Differences in knowledge about epilepsy and antiepileptic drugs among pharmacy-dispensing workers in Cambodia and in Lao PDR.Epilepsy Behav. 2020 02; 103(Pt A):106834.EB
Epilepsy is the most common neurological disorder encountered in primary care in Southeast Asia. People with epilepsy require long-term therapy management. Nonadherence to antiepileptic drugs (AEDs) has been identified as a major factor in suboptimal control of epilepsy. Pharmacies offer patients a first-line point of contact with the healthcare system. Many pharmacies operate with limited or nonqualified human resources that can lead to insufficient knowledge, inappropriate supply of medicines, and insufficient counseling.

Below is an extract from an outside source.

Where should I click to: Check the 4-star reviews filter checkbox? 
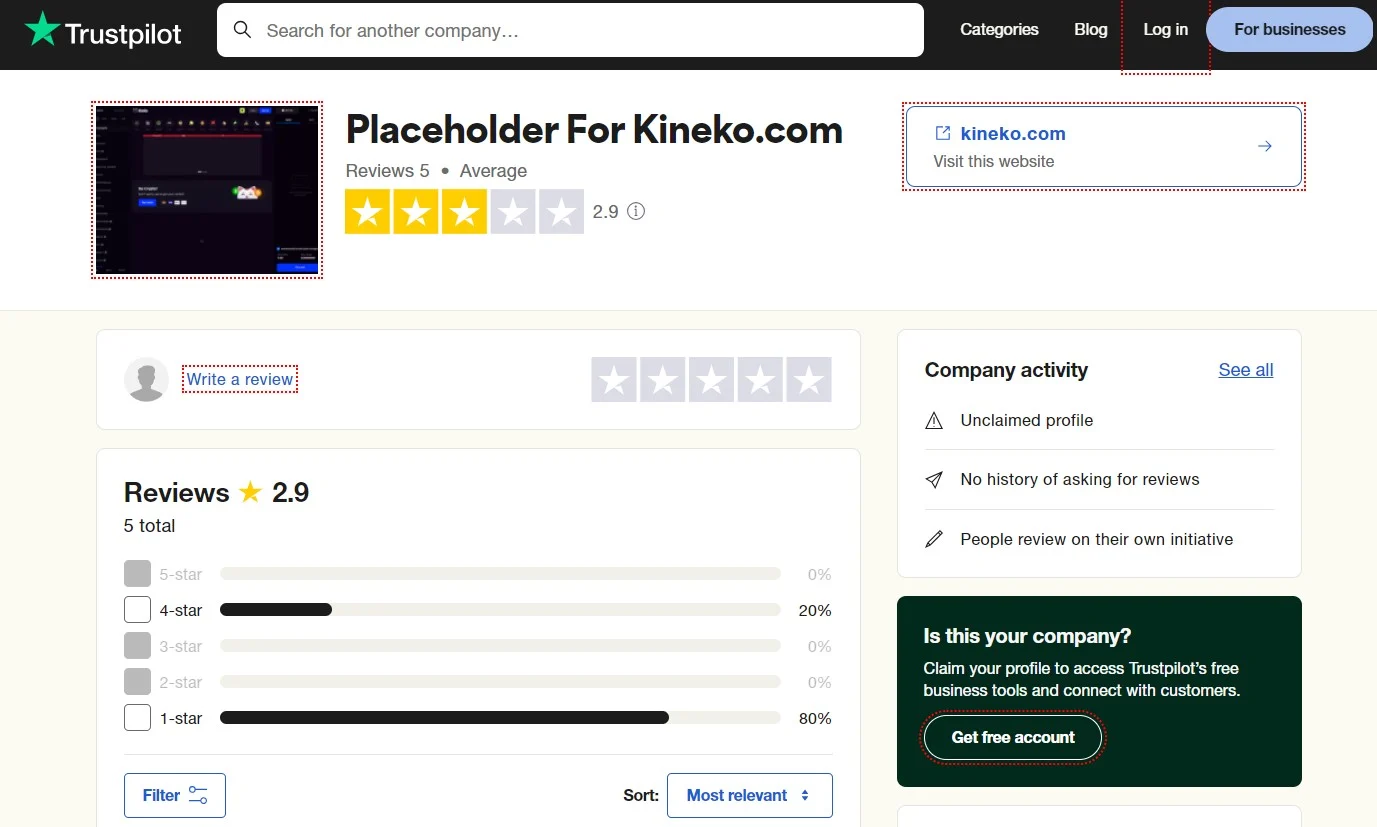(137, 609)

The aim of this study was to evaluate the qualification and knowledge concerning epilepsy and AEDs among pharmacy-dispensing workers who sell drugs to people with epilepsy.
A cross-sectional qualitative study was conducted in public and private pharmacies, in both urban and rural areas of Cambodia and Lao People's Democratic Republic (Lao PDR). The knowledge was collected through a questionnaire.
A total of 180 respondents from 123 outlets in the two countries were included in this study. A proportion of 40.8% (31) of respondents in Cambodia and 38.5% (40) in Lao PDR were pharmacists, followed by sellers who did not received any healthcare training with a proportion of 18.4% (14) in Cambodia compared to 20.2% (21) in Lao PDR. Head trauma was cited as the main cause of epilepsy by 72.4% (55) in Cambodia and 27.2% (28) in Lao PDR (p < 0.001). Epilepsy was considered as a contagious disease by 6.6% (5) of respondents in Cambodia compared to 18.4% (19) in Lao PDR (p = 0.03). Eighty-seven percent (66) of respondents in Cambodia knew at least one long-term AED versus 67.3% (70) in Lao PDR (p = 0.003). Phenobarbital was mentioned in more than 90.0% of cases in both countries. In overall, 15.4% (21) thought that if seizures are controlled for some months, people with epilepsy could stop taking their AEDs. Only one respondent from Lao PDR was aware of drug-drug interaction between AEDs and oral contraception.
An educational intervention should be implemented to improve the knowledge of epilepsy and AEDs for pharmacy-dispensing workers. This could include advice for all pharmacy-dispensing workers in order to improve AED management and follow-up of therapeutic adherence.